# Egg Collection - sedation/GA question



## Pinktink (Dec 17, 2008)

Hi everyone,

I'm going to be starting IVF with egg-sharing treatment next month, and have a few questions regarding egg collection. I've been doing lots of reading about people's experiences, and have got myself a bit worried   some people have the sedation and don't feel anything, where-as others find it really painful. I'm worried about the pain so am considering having a GA for the proceedure. I'm going to talk to my consultant about it and see what she says, but just wanted to ask everyone's opinion and see how people found it? I also am not sure if I will have to pay more if I want to have a GA? 

Thanks everyone   x


----------



## sallyanne1 (Oct 23, 2006)

I have had sedation for all 3 of mine hun. I must admit i did feel it on the second one but told them and they topped it up. Its great because although its sedation 1 min im awake and then next its all over and im getting tea and a bikki  
Everyone is different and every clinic is too hun but you will be fine. If you were to feel anything ( which is very unlikely ) then just tell them hun    

Good luck and i hope you get lots of eggies


----------



## aussiegirl (Oct 20, 2004)

HI,

My clinic only do sedation for ec and both times i've not felt a thing. Its like being drunk but i can talk and remember everthing which is happening. We see the screen and so see the whole procedure and the eggs collected. Its fab  It does depend on the clinic though and what drugs they use. Don't worry though because the whole thing is over in 2o mins and before you know it you're having tea and toast 

Good luck

Andrea


----------



## Pinktink (Dec 17, 2008)

Thanks for taking the time to reply   reading those has really put my mind at rest! Thanks girlies   x


----------



## Alley (Aug 13, 2006)

Pintink - I had 7 ECs and never felt a thing. Its just like a general... I actually quite like it (such a deep sleep).. but maybe I am a bit weird.


----------



## Pinktink (Dec 17, 2008)

Thank-you for replying   has really put my mind at rest! x


----------



## Skybreeze (Apr 25, 2007)

Hey hun

I have had both, sedation twice and GA once... Have to say I would go for GA. Sedation wasnt to bad, but I did wake up towards the end on my second EC, and felt everything!  

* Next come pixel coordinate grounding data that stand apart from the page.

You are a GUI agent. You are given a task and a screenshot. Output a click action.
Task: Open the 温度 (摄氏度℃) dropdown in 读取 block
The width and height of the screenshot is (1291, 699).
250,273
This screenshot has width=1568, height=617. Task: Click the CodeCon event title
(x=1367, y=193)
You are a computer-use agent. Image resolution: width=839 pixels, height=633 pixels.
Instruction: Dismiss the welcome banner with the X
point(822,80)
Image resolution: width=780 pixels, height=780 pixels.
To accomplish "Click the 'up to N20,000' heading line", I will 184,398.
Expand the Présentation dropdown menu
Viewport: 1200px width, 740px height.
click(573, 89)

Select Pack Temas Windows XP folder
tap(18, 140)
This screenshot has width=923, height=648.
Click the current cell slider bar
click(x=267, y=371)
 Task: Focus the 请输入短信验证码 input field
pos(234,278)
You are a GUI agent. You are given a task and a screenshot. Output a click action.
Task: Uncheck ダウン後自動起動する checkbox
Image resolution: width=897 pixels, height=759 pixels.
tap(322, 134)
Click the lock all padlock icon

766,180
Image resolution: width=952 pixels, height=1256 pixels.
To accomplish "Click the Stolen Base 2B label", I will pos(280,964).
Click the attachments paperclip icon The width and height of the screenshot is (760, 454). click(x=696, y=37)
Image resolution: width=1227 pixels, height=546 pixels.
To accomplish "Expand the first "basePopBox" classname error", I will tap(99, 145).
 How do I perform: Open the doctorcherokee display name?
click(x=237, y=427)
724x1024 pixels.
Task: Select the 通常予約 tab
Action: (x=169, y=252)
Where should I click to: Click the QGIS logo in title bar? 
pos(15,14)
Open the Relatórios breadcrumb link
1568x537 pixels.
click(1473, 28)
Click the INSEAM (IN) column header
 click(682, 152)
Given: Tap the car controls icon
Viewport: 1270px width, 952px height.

Plus like Alley, I like GA... Going to sleep and waking up knowing nothing!  

Good luck
Natalie xxx


----------



## lmb15 (Jun 12, 2009)

Hi,
I'd avoid a GA unless i really had to have one - there's always risks when you have a GA. Sedation's quick and easy, and less side effects/problems.
I'll definitely be having sedation when i have my egg collection.
Most clinics now only offer sedation as far as i'm aware. Up to you though.
Best of luck,
Lisa XXX


----------



## Lishy (Jun 30, 2009)

Just thought I would post to let you know that I wound myself up so much over having to have a sedation over a GA (the clinic I use only have a license for sedation) that they did a trial sedation for me yesterday.

I have a very high drug tolerance due to my medical history and I'm very pleased to report that I didn't feel a thing. I was completely knocked out.

I now have no concerns at all about the process. And am looking forward to it.

Good luck
x


----------



## Pinktink (Dec 17, 2008)

Thank-you for all your replies  

I'm definatly going to be having the sedation, i'm aware of the risks that come with having a GA and feel the sedation will be a much better option for me, I was just really scared about feeling it all and being in pain. Spoke to my consultant who also reassured me that i'll be totally out of it - which was what I wanted to hear! I'm just a big wuss really!  

Thanks again for replying  xxx


----------



## fuzzier (Oct 31, 2005)

Pinktink you have absolutely nothing to worry about just make them aware that you are anxious about the procdure and ask them to give you enough to knock you out completey. I was so anxious and panicky by the time i got to my clinic for ec that they almost abandoned my ec due to my heart rate being so high, it was 124 bpm at rest solely due to how anxious and panicked i was. My nurse was lovely and she really helped calm me down  and my heart rate lowered enough for me to be sedated, i told them i wanted enough sedative so that i was knocked completely out and that is what they did, i felt nothing and dont remember anything other than waking in to room and getting on the bed then waking up in recovery room to  lovely cuppa and biccies. 
You'll be fine hun. 
Good 

Kay


----------



## Pinktink (Dec 17, 2008)

Thanks for that Kay   will def let them know if i'm feeling scared! xxx


----------



## lmb15 (Jun 12, 2009)

Pintink - just to let you know that when people break/dislocate limbs, they only have sedation when it's manipulated back into place in the A+E department. And having that done has to be more painful than having egg collection!!
Lisa x


----------



## Pinktink (Dec 17, 2008)

It must be!! Thanks Lisa   xxx


----------